● **Apply what you read**
a – From the abstract on joint estimation and robustness optimization below, copy the passage from "Taozeng Zhu, School" to "(Award ref: MOE-2019-T3-1-010)" word for word.
b – According to the abstract on joint estimation and robustness optimization below, what does the JERO model maximize?

Taozeng Zhu, School of Management, University of Science and Technology of China

Jingui Xie, School of Management, University of Science and Technology of China

Melvyn Sim, National University of Singapore (NUS) – NUS Business School

 

This research is supported by the Ministry of Education, Singapore, under its 2019 Academic Research Fund Tier 3 grant call (Award ref: MOE-2019-T3-1-010)
ABSTRACT

Many real-world optimization problems have input parameters estimated from data whose inherent imprecision can lead to fragile solutions that may impede desired objectives and/or render constraints infeasible. We propose a joint estimation and robustness optimization (JERO) framework to mitigate estimation uncertainty in optimization problems by seamlessly incorporating both the parameter estimation procedure and the optimization problem. Toward that end, we construct an uncertainty set that incorporates all of the data, where the size of the uncertainty set is based on how well the parameters would be estimated from that data when using a particular estimation procedure: regressions, the least absolute shrinkage and selection operator, and maximum likelihood estimation (among others). The JERO model maximizes the uncertainty set’s size and so obtains solutions that—unlike those derived from models dedicated strictly to robust optimization—are immune to parameter perturbations that would violate constraints or lead to objective function values exceeding their desired levels. We describe several applications and provide explicit formulations of the JERO framework for a variety of estimation procedures. To solve the JERO models with exponential cones, we develop a second-order conic approximation that limits errors beyond an operating range; with this approach, we can use state-of-the-art SOCP solvers to solve even large-scale convex optimization problems. Finally, we apply the JERO model to a case study, thereby addressing a health insurance reimbursement problem with the aim of improving patient flow in the healthcare system while hedging against estimation errors.

● **Extracted data**
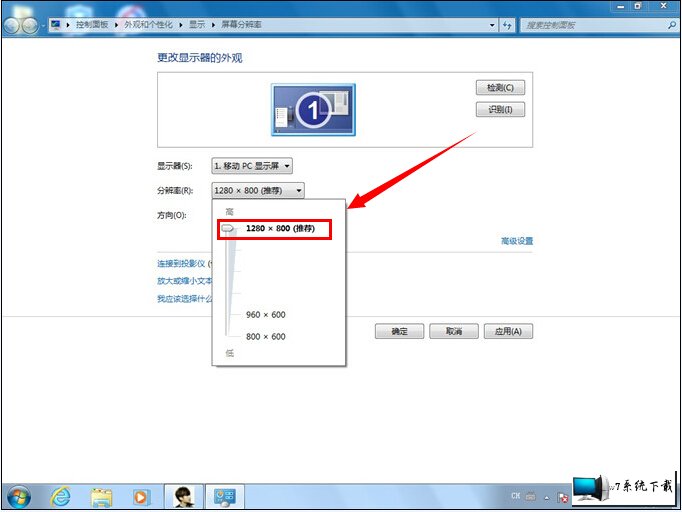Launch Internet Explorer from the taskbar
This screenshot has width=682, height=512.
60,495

--

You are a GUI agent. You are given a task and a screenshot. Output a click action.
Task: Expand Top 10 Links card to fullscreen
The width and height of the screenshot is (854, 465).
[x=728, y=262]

● **Task answers**
a –
Taozeng Zhu, School of Management, University of Science and Technology of China

Jingui Xie, School of Management, University of Science and Technology of China

Melvyn Sim, National University of Singapore (NUS) – NUS Business School

 

This research is supported by the Ministry of Education, Singapore, under its 2019 Academic Research Fund Tier 3 grant call (Award ref: MOE-2019-T3-1-010)

b – The size of the uncertainty set.